Model - Solve Linear-Quadratic Systems of Equations Using Elimination: What are the solutions to the system of equations below? \[ \begin{array}{l} y=x^{2}-6 x+8 \\ y=2 x-4 \end{array} \]

To solve the system of equations using the elimination method, you start by setting the two expressions for \(y\) equal to each other since they both represent \(y\): \[ x^2 - 6x + 8 = 2x - 4 \] Rearranging gives: \[ x^2 - 8x + 12 = 0 \] This factors into: \[ (x - 6)(x - 2) = 0 \] So, the solutions for \(x\) are \(x = 6\) and \(x = 2\). To find corresponding \(y\) values, substitute these \(x\) values back into either equation, typically the linear one for simplicity.
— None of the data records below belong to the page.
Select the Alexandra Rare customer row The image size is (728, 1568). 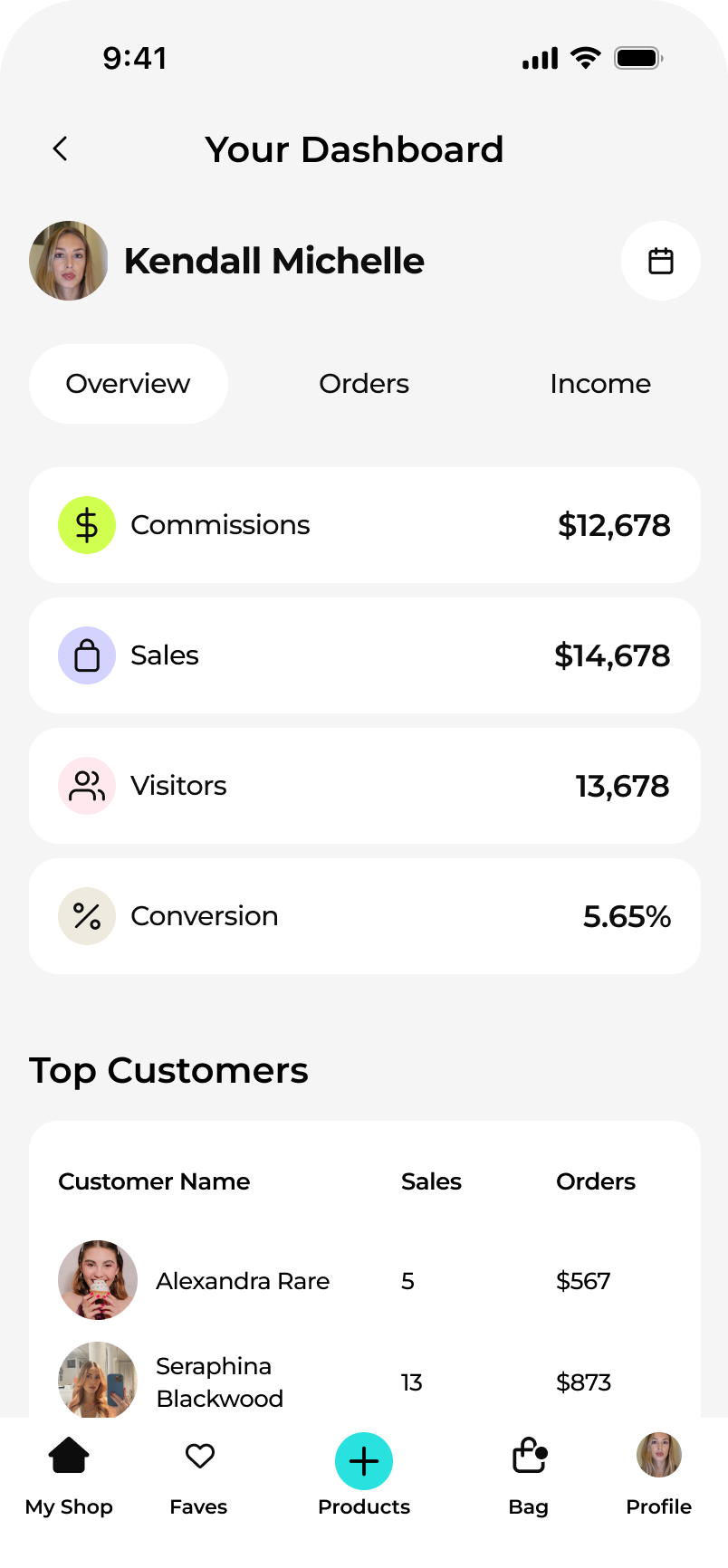pyautogui.click(x=365, y=1280)
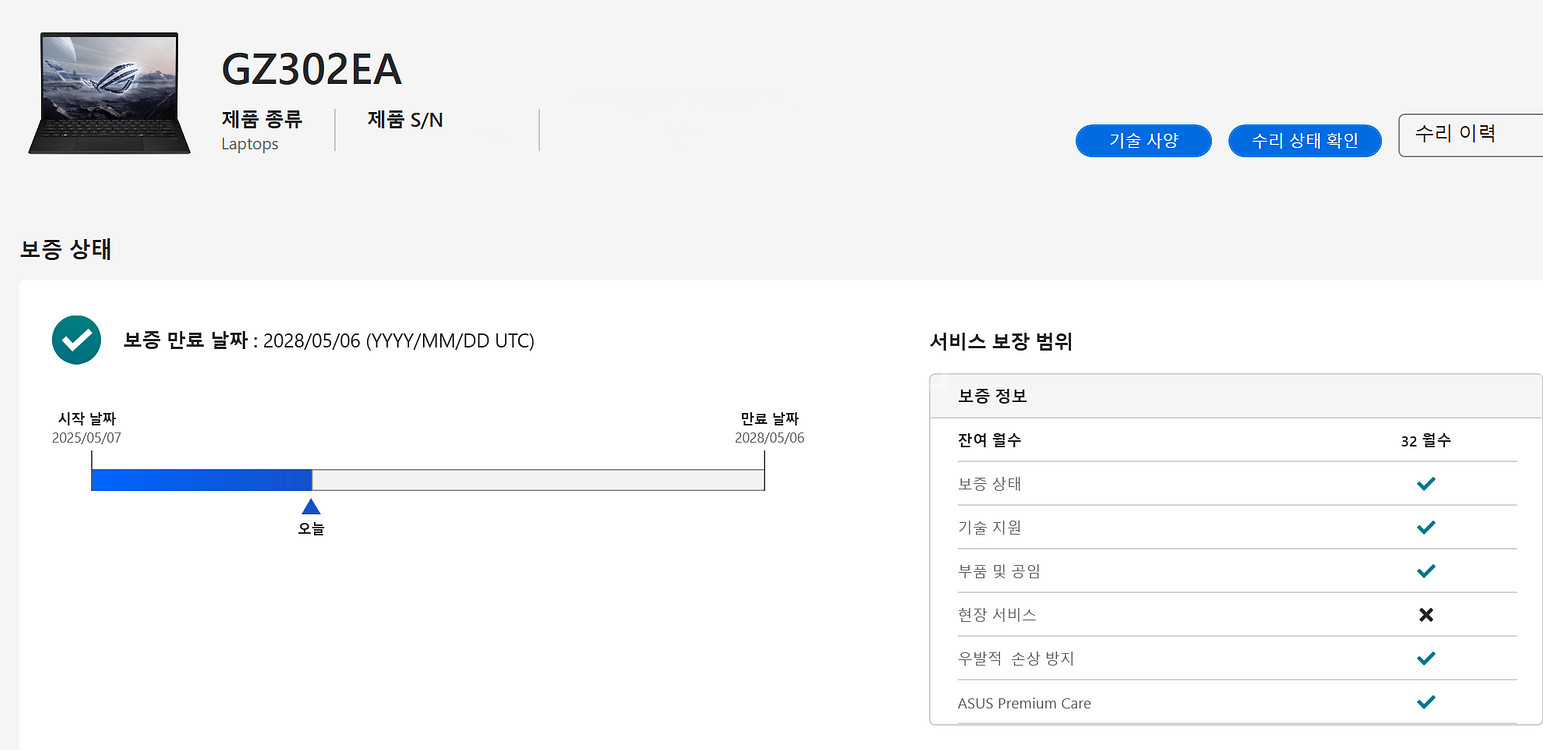Click the 우발적 손상 방지 checkmark

pos(1426,658)
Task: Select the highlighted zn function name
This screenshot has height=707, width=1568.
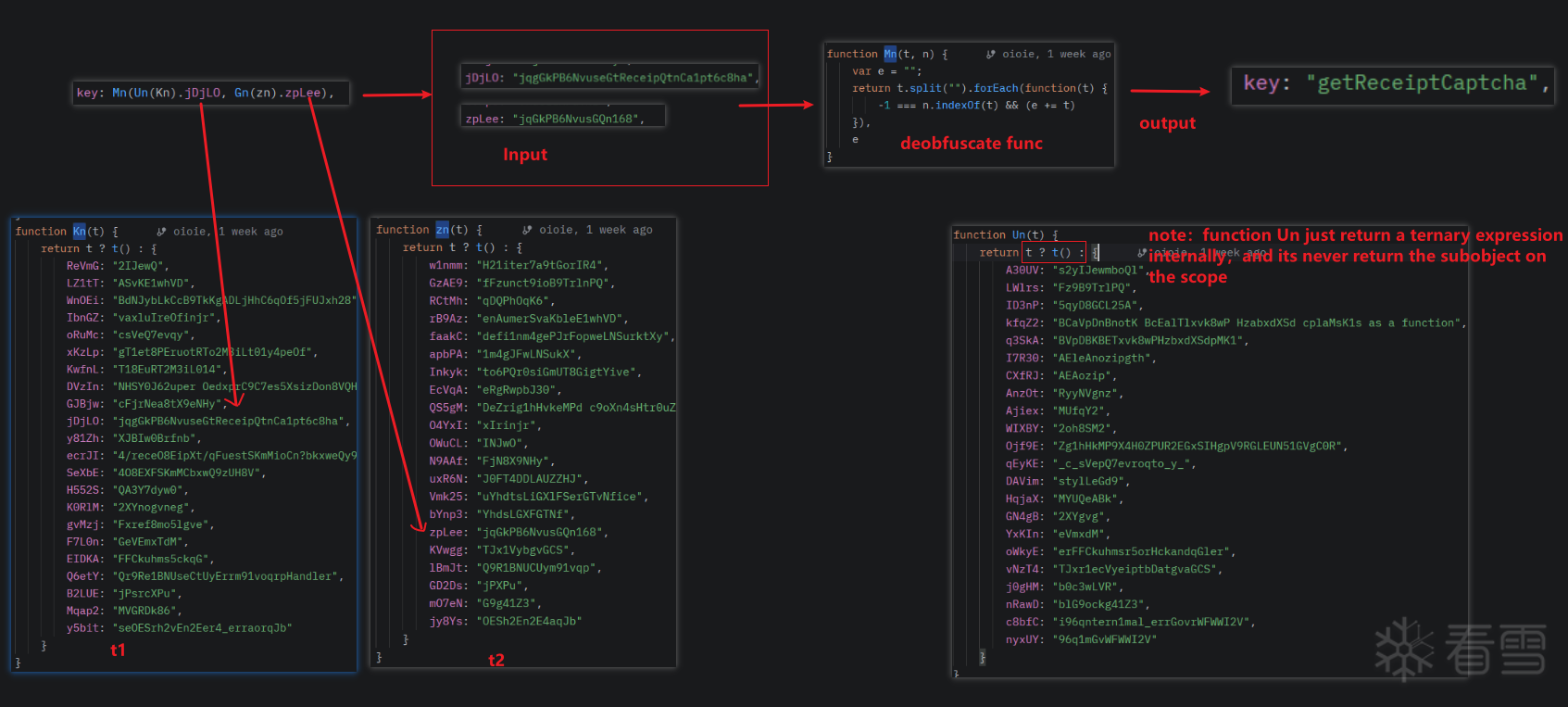Action: coord(442,230)
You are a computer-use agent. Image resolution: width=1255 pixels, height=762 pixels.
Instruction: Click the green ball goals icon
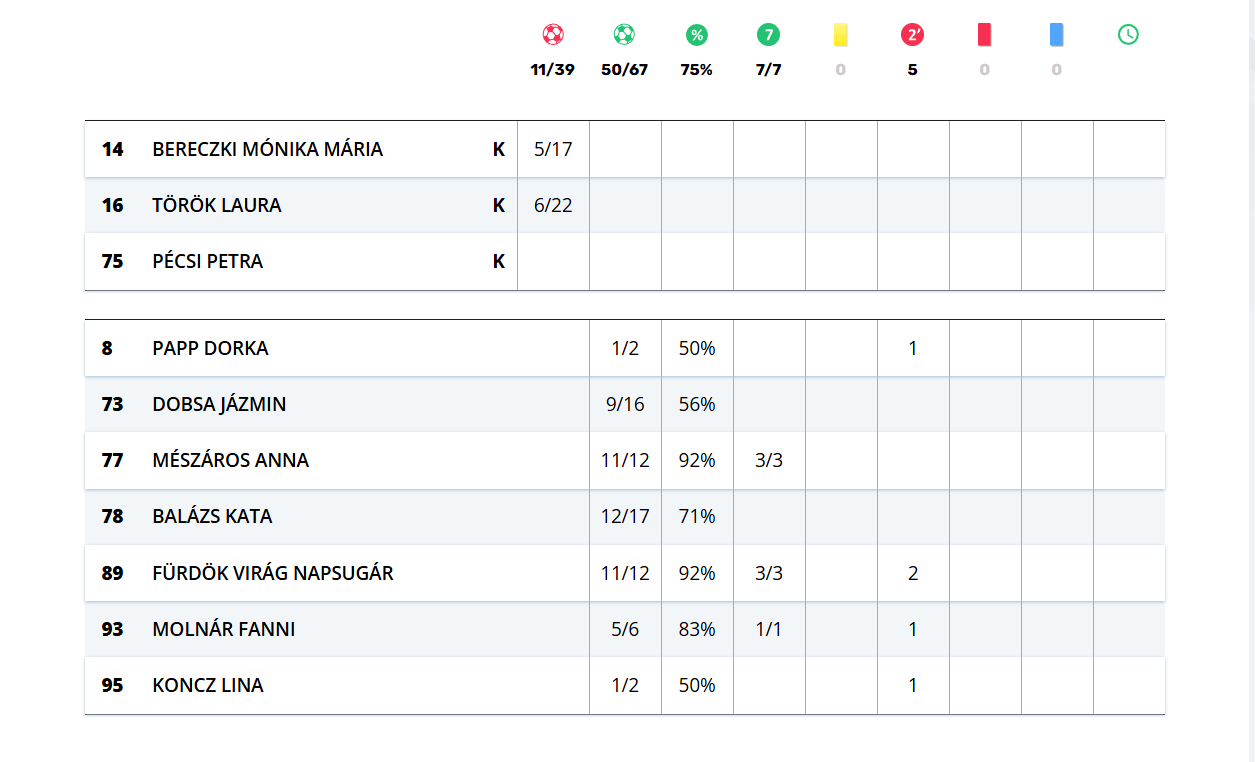click(624, 35)
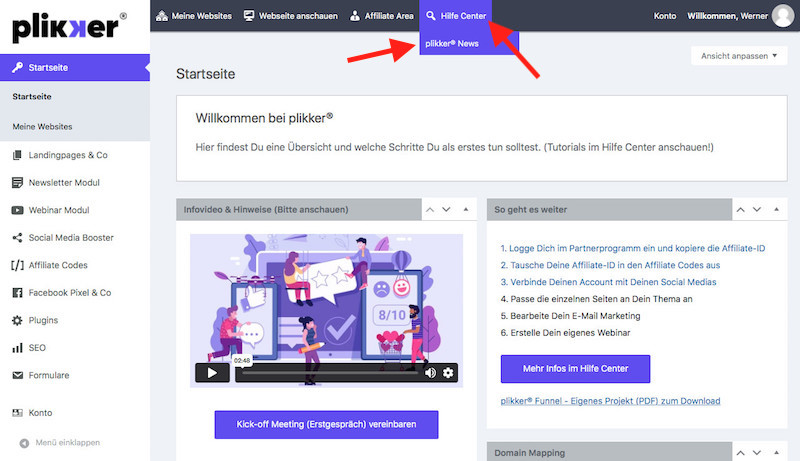Click the Landingpages & Co sidebar icon
This screenshot has width=800, height=461.
point(18,155)
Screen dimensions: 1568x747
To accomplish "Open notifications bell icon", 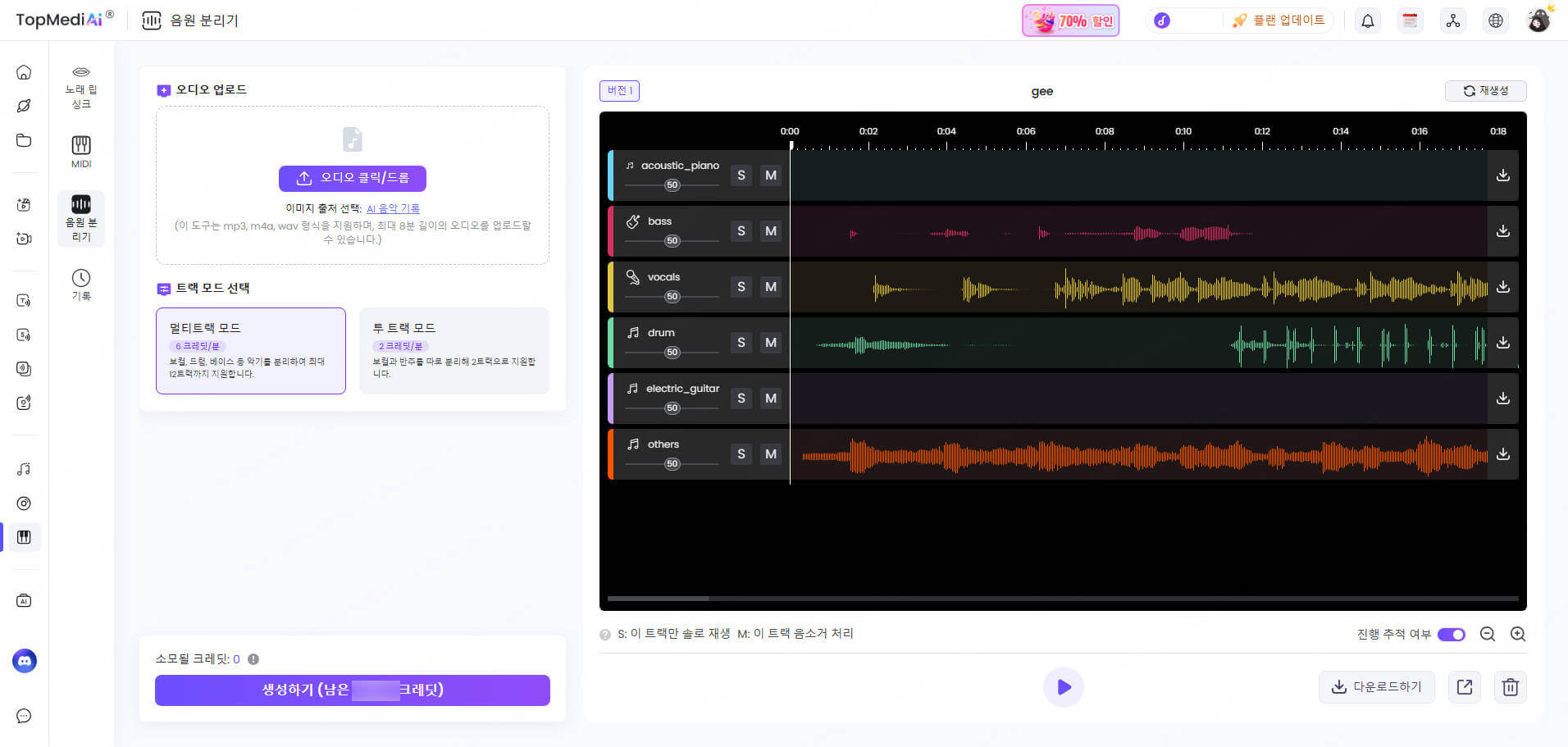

For \(x = 6\): \[ y = 2(6) - 4 = 8 \] For \(x = 2\): \[ y = 2(2) - 4 = 0 \] Thus, the solutions are \((6, 8)\) and \((2, 0)\). The method used frequently shows that elimination can be both effective and fun, especially when items start factoring nicely, like getting a perfect quadratic! Plus, there’s something satisfying about locating points (where they intersect on the graph) as they tell a story of where our equations come together. If you’re tackling quadratic equations, keep in mind that factoring isn’t your only friend. The quadratic formula, \(x = \frac{-b \pm \sqrt{b^2 - 4ac}}{2a}\), can swoop in to save the day when factoring seems daunting! And remember, a simple mistake in arithmetic can throw off your results entirely, so double-checking your work is always a smart move!